_EXERCISE REQUIREMENTS_. Copy the section of the passage below on space launch infrastructure from "Space Colonization: A" up to and including "Dana Andrews/Roger Lenard.".

*** Opening TEXT PASSAGE ***

Space Colonization: A Study of Supply and Demand

Fully Reusable Earth to Orbit Stage (FRETOS) combined with Tether Upper Stage (TUS) provide cheap access to orbit. Credit: Dana Andrews/Roger Lenard.

Centauri Dreams reports that Dana Andrews proposes a lunar sling for launching metal products to Earth, but goes into greater detail on what any space infrastructure requires going out of the gate: A simple and inexpensive way to get to Earth orbit, what he calls FRETOS — Fully Reusable Earth-to-Orbit Systems. A fleet of five launchers supporting a flight rate of 1000 launches per year using four tethers is at the heart of the proposal. On the space side, a Skyhook capture device located at 300 kilometers orbital altitude is part of a picture that also includes a Low Earth Orbit station at 1000 kilometers, a powered winch module at 1700 kilometers and a counter-balance at 2400 kilometers. The total mass of the space segment is estimated at 190 metric tons, including 2100 kilometers of tether lines, high-speed winches, power generation arrays, counter balances and station-keeping components, all to be launched separately and docked together for assembly.

*** Closing TEXT PASSAGE ***
*** Opening MATERIAL SUPPLIED ***

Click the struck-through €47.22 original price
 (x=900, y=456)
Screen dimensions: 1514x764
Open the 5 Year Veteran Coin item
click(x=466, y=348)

*** Closing MATERIAL SUPPLIED ***

_COMPLETED EXERCISE_.
Space Colonization: A Study of Supply and Demand

Fully Reusable Earth to Orbit Stage (FRETOS) combined with Tether Upper Stage (TUS) provide cheap access to orbit. Credit: Dana Andrews/Roger Lenard.